ABOUT THIS EXERCISE >> Could the lines from the one containing "www.kayon.co.il (825, 1780)" through the end of the material below be returned exactly, with nothing else?
++++++++++
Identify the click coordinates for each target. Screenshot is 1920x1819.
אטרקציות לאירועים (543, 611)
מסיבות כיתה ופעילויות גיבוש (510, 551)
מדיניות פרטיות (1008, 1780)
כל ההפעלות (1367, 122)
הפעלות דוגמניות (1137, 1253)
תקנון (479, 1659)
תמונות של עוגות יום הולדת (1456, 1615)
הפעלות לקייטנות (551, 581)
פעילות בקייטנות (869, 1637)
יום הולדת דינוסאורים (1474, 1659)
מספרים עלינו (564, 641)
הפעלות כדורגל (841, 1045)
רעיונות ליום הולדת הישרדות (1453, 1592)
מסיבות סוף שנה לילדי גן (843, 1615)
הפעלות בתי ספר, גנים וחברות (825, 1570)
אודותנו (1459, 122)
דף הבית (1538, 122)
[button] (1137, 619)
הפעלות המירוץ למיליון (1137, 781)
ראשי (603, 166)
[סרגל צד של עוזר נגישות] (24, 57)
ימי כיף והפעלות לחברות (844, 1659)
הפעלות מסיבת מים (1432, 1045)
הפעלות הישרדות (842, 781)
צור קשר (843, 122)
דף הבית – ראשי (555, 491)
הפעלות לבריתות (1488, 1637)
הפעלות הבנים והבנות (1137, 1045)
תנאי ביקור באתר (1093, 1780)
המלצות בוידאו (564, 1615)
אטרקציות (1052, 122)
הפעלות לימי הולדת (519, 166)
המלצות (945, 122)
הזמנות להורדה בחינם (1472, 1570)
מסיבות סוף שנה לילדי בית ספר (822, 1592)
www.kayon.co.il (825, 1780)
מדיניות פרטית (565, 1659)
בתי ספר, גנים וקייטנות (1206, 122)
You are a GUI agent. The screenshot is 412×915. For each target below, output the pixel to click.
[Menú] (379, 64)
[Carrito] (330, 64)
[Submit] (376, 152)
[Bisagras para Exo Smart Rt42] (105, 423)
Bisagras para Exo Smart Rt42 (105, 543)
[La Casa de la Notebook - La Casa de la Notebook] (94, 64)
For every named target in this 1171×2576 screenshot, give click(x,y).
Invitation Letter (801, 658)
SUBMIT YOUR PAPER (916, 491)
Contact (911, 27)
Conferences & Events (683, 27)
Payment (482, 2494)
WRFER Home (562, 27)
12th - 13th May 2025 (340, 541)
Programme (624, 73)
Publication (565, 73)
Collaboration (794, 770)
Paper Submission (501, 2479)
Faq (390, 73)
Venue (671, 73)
++++++++++
WRITTEN REPLY >>
www.kayon.co.il (825, 1780)
מדיניות פרטית (565, 1659)
בתי ספר, גנים וקייטנות (1206, 122)
You are a GUI agent. The screenshot is 412×915. For each target below, output the pixel to click.
[Menú] (379, 64)
[Carrito] (330, 64)
[Submit] (376, 152)
[Bisagras para Exo Smart Rt42] (105, 423)
Bisagras para Exo Smart Rt42 (105, 543)
[La Casa de la Notebook - La Casa de la Notebook] (94, 64)
For every named target in this 1171×2576 screenshot, give click(x,y).
Invitation Letter (801, 658)
SUBMIT YOUR PAPER (916, 491)
Contact (911, 27)
Conferences & Events (683, 27)
Payment (482, 2494)
WRFER Home (562, 27)
12th - 13th May 2025 (340, 541)
Programme (624, 73)
Publication (565, 73)
Collaboration (794, 770)
Paper Submission (501, 2479)
Faq (390, 73)
Venue (671, 73)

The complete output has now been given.